[Start of section]

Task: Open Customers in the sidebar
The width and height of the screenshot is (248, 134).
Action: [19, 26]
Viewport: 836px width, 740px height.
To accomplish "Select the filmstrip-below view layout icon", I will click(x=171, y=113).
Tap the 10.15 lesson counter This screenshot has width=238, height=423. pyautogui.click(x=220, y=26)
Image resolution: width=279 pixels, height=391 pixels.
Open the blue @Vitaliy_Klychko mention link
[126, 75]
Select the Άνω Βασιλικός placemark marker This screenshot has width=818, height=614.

[End of section]
[Start of section]

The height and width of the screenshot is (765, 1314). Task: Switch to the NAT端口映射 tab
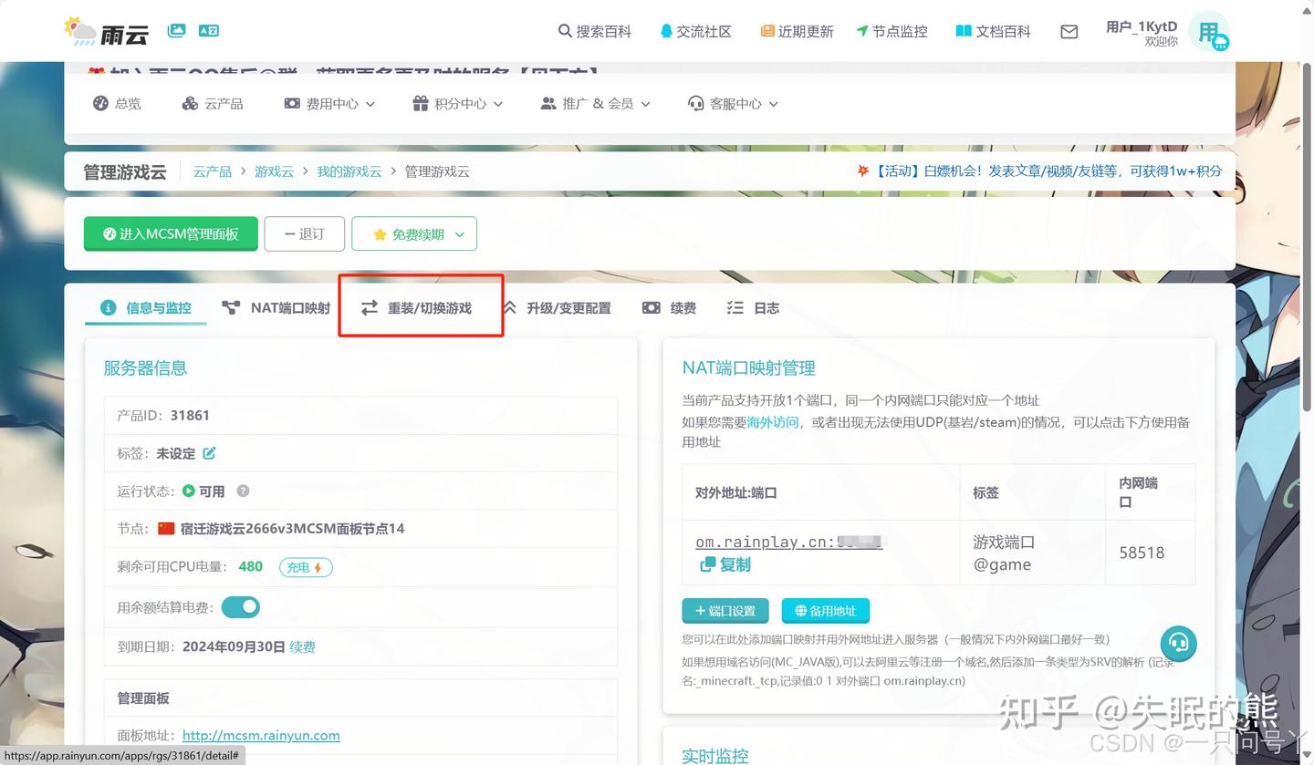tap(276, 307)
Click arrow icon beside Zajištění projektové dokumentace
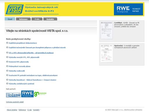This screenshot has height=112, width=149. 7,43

[End of section]
[Start of section]

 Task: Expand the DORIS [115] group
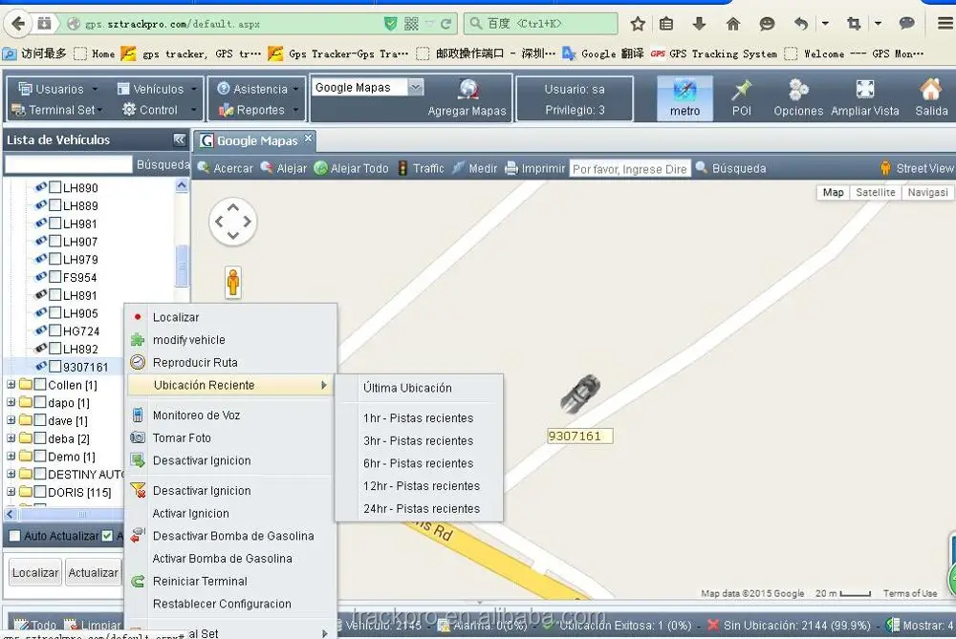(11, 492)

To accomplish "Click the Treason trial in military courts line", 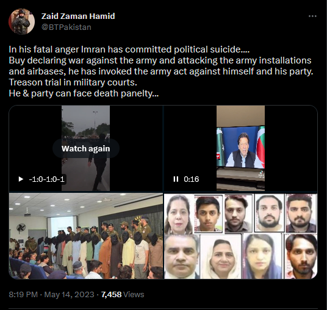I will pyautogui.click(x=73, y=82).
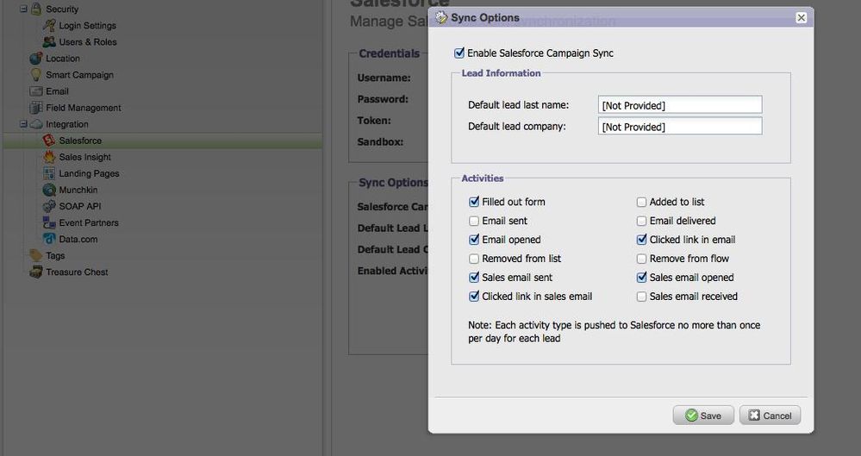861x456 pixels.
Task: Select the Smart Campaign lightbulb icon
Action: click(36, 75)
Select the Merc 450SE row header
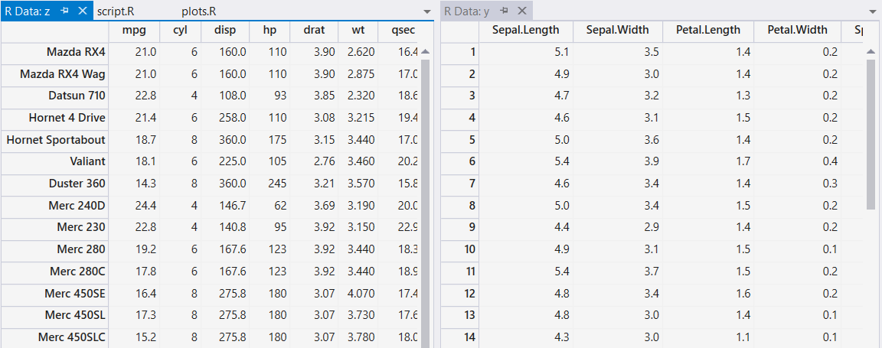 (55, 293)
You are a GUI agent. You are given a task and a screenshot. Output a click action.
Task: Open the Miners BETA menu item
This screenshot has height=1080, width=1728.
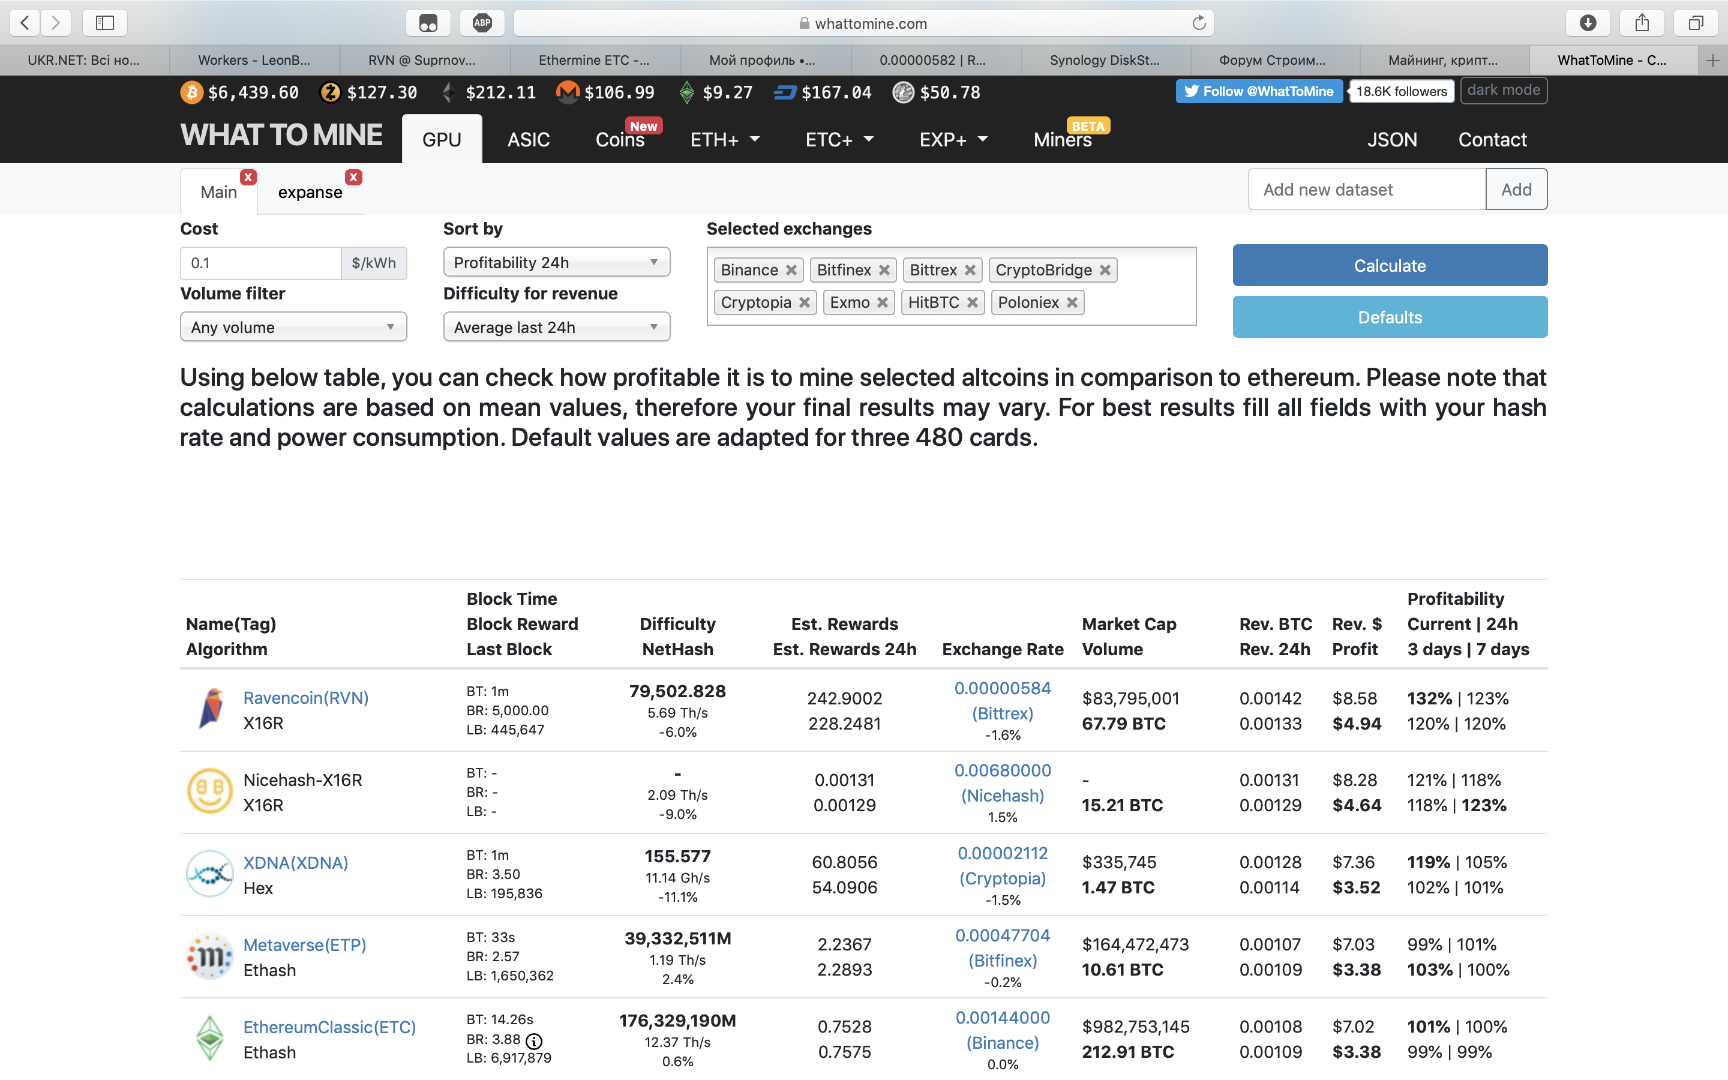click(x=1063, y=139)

[End of section]

Work task
From the line containing "Tap the 10.15" down to the line containing "Select the Άνω" in the material above, reproduce every line exactly, including the two end lines.

Answer section
Tap the 10.15 lesson counter This screenshot has width=238, height=423. pyautogui.click(x=220, y=26)
Image resolution: width=279 pixels, height=391 pixels.
Open the blue @Vitaliy_Klychko mention link
[126, 75]
Select the Άνω Βασιλικός placemark marker This screenshot has width=818, height=614.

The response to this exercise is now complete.